## Exercise directions:
Only the pictures are to be dropped; return all other data below exactly.

## Data extract:
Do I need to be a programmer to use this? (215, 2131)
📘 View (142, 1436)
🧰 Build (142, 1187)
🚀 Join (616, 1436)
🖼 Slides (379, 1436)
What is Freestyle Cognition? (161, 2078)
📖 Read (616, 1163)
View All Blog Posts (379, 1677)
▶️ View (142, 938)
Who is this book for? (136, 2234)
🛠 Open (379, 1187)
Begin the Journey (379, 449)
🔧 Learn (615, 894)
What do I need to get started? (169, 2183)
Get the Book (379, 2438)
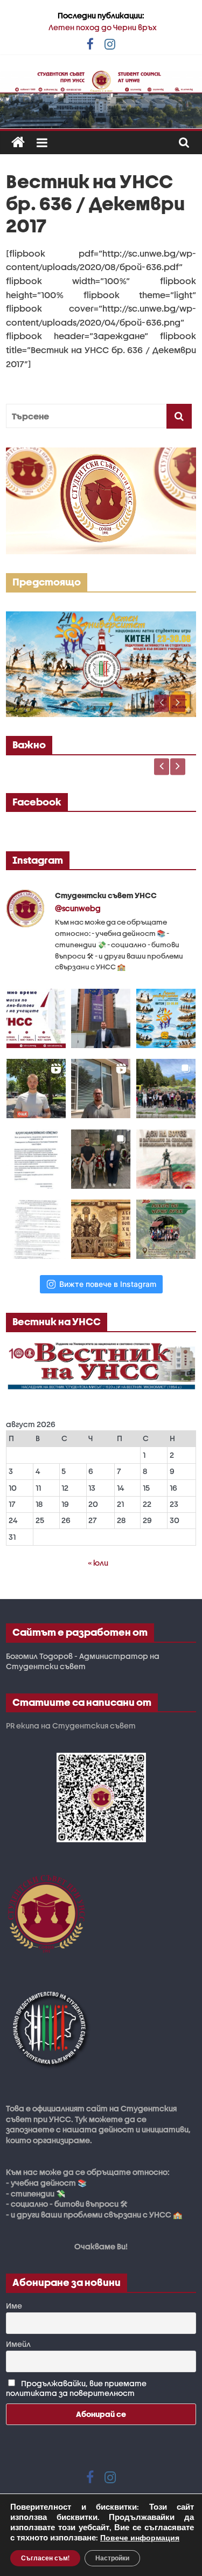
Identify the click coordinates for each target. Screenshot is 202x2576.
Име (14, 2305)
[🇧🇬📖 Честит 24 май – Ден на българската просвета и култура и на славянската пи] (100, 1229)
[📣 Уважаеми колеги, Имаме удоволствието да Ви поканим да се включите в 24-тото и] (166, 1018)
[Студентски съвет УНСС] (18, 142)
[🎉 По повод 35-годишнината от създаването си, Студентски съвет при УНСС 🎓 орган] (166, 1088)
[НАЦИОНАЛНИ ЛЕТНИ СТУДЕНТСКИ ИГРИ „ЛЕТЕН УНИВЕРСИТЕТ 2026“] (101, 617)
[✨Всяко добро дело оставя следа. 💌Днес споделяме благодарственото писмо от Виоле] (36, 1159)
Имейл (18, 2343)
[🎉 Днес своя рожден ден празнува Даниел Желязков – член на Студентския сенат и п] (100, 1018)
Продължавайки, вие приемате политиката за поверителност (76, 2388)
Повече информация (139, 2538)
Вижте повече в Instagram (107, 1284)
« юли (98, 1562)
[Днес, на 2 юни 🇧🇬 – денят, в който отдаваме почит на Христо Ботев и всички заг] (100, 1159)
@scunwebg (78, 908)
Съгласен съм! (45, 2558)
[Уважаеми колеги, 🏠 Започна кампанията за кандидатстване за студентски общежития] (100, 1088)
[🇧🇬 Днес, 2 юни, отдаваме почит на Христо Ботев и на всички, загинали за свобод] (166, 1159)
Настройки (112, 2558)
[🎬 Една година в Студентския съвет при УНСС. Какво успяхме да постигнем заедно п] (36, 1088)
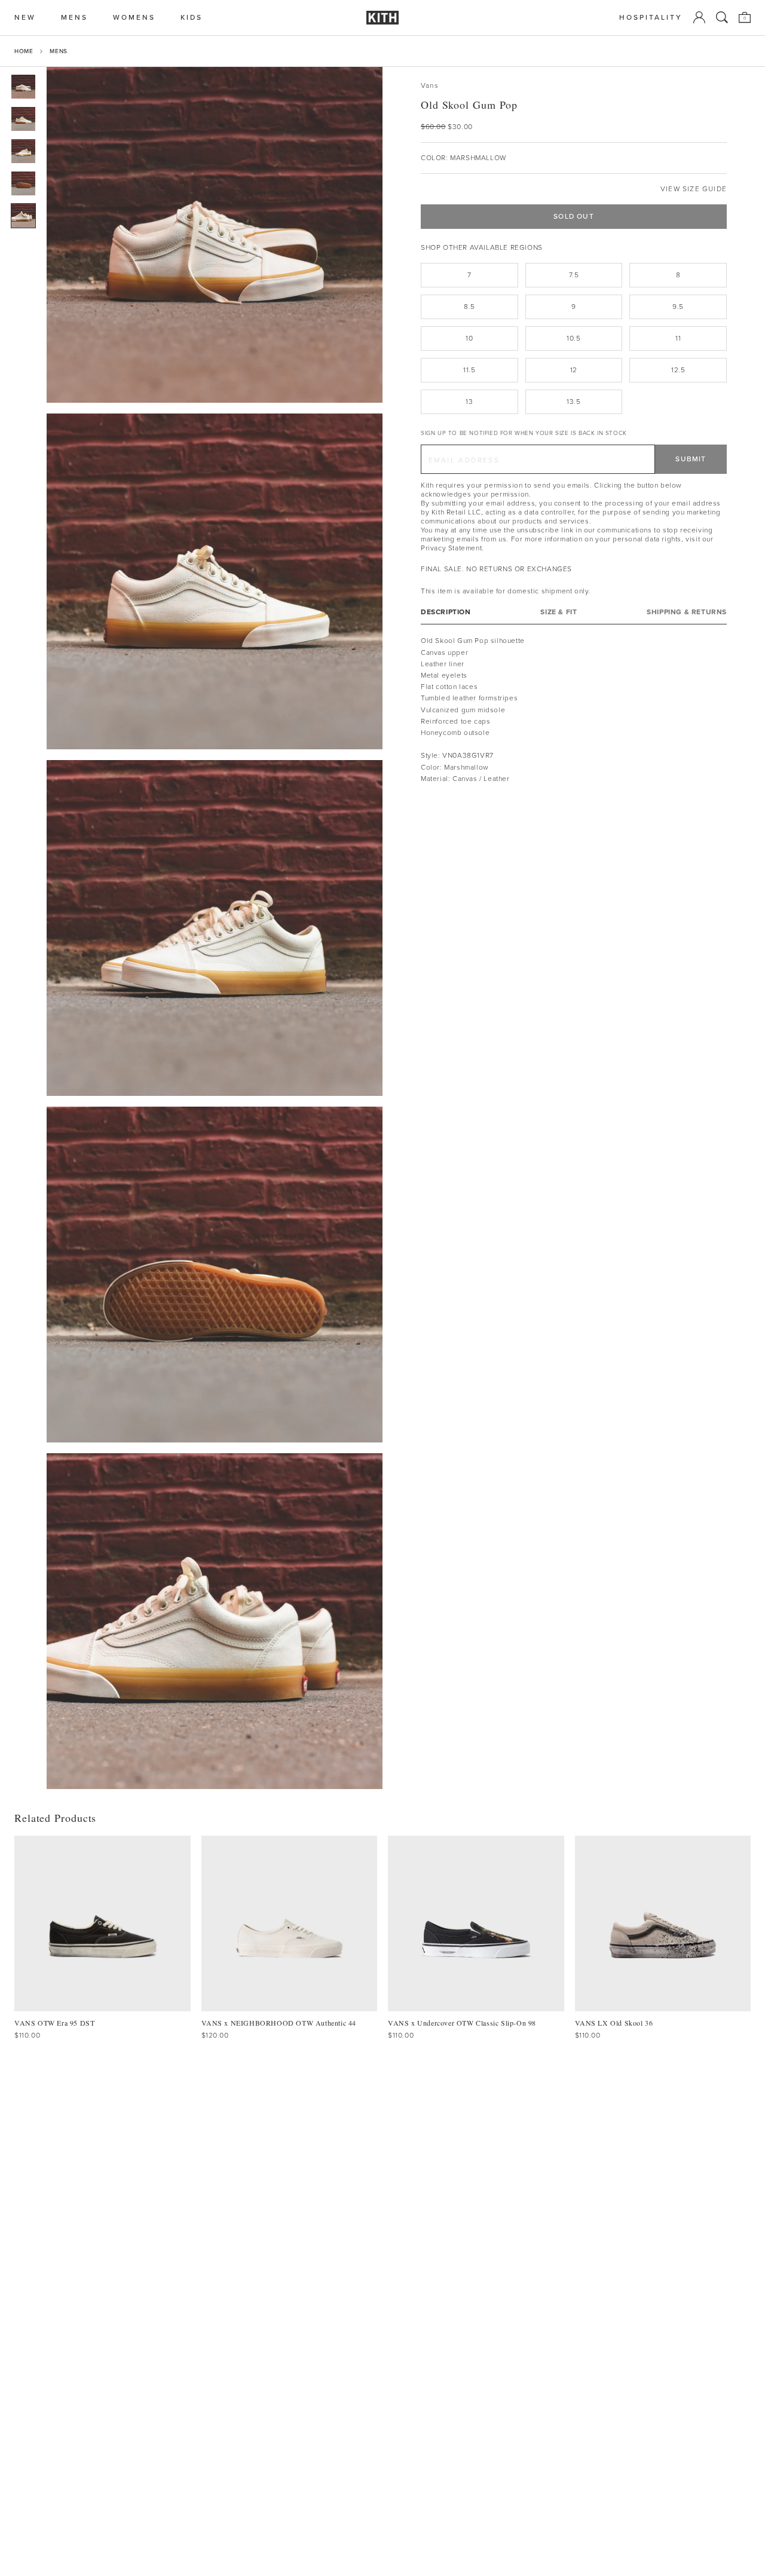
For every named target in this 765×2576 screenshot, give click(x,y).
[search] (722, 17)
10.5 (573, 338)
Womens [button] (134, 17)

## Solution for this exercise:
Do I need to be a programmer to use this? (215, 2131)
📘 View (142, 1436)
🧰 Build (142, 1187)
🚀 Join (616, 1436)
🖼 Slides (379, 1436)
What is Freestyle Cognition? (161, 2078)
📖 Read (616, 1163)
View All Blog Posts (379, 1677)
▶️ View (142, 938)
Who is this book for? (136, 2234)
🛠 Open (379, 1187)
Begin the Journey (379, 449)
🔧 Learn (615, 894)
What do I need to get started? (169, 2183)
Get the Book (379, 2438)
Identify the click coordinates for each target. Screenshot is 202x2576.
Име (14, 2305)
[🇧🇬📖 Честит 24 май – Ден на българската просвета и култура и на славянската пи] (100, 1229)
[📣 Уважаеми колеги, Имаме удоволствието да Ви поканим да се включите в 24-тото и] (166, 1018)
[Студентски съвет УНСС] (18, 142)
[🎉 По повод 35-годишнината от създаването си, Студентски съвет при УНСС 🎓 орган] (166, 1088)
[НАЦИОНАЛНИ ЛЕТНИ СТУДЕНТСКИ ИГРИ „ЛЕТЕН УНИВЕРСИТЕТ 2026“] (101, 617)
[✨Всяко добро дело оставя следа. 💌Днес споделяме благодарственото писмо от Виоле] (36, 1159)
Имейл (18, 2343)
[🎉 Днес своя рожден ден празнува Даниел Желязков – член на Студентския сенат и п] (100, 1018)
Продължавайки, вие приемате политиката за поверителност (76, 2388)
Повече информация (139, 2538)
Вижте повече в Instagram (107, 1284)
« юли (98, 1562)
[Днес, на 2 юни 🇧🇬 – денят, в който отдаваме почит на Христо Ботев и всички заг] (100, 1159)
@scunwebg (78, 908)
Съгласен съм! (45, 2558)
[Уважаеми колеги, 🏠 Започна кампанията за кандидатстване за студентски общежития] (100, 1088)
[🇧🇬 Днес, 2 юни, отдаваме почит на Христо Ботев и на всички, загинали за свобод] (166, 1159)
Настройки (112, 2558)
[🎬 Една година в Студентския съвет при УНСС. Какво успяхме да постигнем заедно п] (36, 1088)
For every named target in this 765×2576 screenshot, give click(x,y).
[search] (722, 17)
10.5 (573, 338)
Womens [button] (134, 17)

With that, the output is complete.